### Work request:
In exact form, please repeat the records from their opening line down to the line with "Task: Open the browser menu icon", including that line.
+ + + + + + +
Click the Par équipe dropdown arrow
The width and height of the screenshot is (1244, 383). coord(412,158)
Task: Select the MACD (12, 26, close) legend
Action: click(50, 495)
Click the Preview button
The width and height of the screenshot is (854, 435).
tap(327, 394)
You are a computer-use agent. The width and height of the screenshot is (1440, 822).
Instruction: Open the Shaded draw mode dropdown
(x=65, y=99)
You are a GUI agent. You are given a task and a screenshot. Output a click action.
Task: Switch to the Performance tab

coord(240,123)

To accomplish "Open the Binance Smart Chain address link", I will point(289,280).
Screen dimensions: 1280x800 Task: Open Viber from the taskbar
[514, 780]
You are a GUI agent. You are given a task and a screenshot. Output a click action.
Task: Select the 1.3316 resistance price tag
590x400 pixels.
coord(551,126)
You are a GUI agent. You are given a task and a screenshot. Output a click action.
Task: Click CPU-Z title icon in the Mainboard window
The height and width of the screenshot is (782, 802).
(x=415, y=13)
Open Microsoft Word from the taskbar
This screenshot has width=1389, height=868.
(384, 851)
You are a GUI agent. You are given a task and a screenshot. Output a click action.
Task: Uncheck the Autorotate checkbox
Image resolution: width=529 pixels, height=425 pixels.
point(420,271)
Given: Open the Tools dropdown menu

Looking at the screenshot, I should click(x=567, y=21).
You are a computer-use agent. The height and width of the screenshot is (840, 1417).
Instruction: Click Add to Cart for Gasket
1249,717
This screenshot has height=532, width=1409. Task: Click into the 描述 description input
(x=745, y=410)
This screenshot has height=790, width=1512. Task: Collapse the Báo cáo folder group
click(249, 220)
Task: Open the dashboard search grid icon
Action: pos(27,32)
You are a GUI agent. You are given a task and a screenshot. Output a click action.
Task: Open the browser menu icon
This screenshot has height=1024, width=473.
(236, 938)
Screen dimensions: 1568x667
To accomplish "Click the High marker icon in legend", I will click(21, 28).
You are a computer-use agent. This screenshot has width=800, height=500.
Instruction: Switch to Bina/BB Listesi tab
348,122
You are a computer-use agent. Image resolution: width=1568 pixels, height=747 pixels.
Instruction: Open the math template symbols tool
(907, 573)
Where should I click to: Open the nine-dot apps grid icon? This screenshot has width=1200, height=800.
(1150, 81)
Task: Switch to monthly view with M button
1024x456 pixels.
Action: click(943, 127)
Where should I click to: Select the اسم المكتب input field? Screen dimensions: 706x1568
+ + + + + + +
### Written answer:
Click the Par équipe dropdown arrow
The width and height of the screenshot is (1244, 383). coord(412,158)
Task: Select the MACD (12, 26, close) legend
Action: click(50, 495)
Click the Preview button
The width and height of the screenshot is (854, 435).
tap(327, 394)
You are a computer-use agent. The width and height of the screenshot is (1440, 822).
Instruction: Open the Shaded draw mode dropdown
(x=65, y=99)
You are a GUI agent. You are given a task and a screenshot. Output a click action.
Task: Switch to the Performance tab

coord(240,123)

To accomplish "Open the Binance Smart Chain address link", I will point(289,280).
Screen dimensions: 1280x800 Task: Open Viber from the taskbar
[514, 780]
You are a GUI agent. You are given a task and a screenshot. Output a click action.
Task: Select the 1.3316 resistance price tag
590x400 pixels.
coord(551,126)
You are a GUI agent. You are given a task and a screenshot. Output a click action.
Task: Click CPU-Z title icon in the Mainboard window
The height and width of the screenshot is (782, 802).
(x=415, y=13)
Open Microsoft Word from the taskbar
This screenshot has width=1389, height=868.
(384, 851)
You are a GUI agent. You are given a task and a screenshot. Output a click action.
Task: Uncheck the Autorotate checkbox
Image resolution: width=529 pixels, height=425 pixels.
point(420,271)
Given: Open the Tools dropdown menu

Looking at the screenshot, I should click(x=567, y=21).
You are a computer-use agent. The height and width of the screenshot is (840, 1417).
Instruction: Click Add to Cart for Gasket
1249,717
This screenshot has height=532, width=1409. Task: Click into the 描述 description input
(x=745, y=410)
This screenshot has height=790, width=1512. Task: Collapse the Báo cáo folder group
click(249, 220)
Task: Open the dashboard search grid icon
Action: pos(27,32)
You are a GUI agent. You are given a task and a screenshot. Output a click action.
Task: Open the browser menu icon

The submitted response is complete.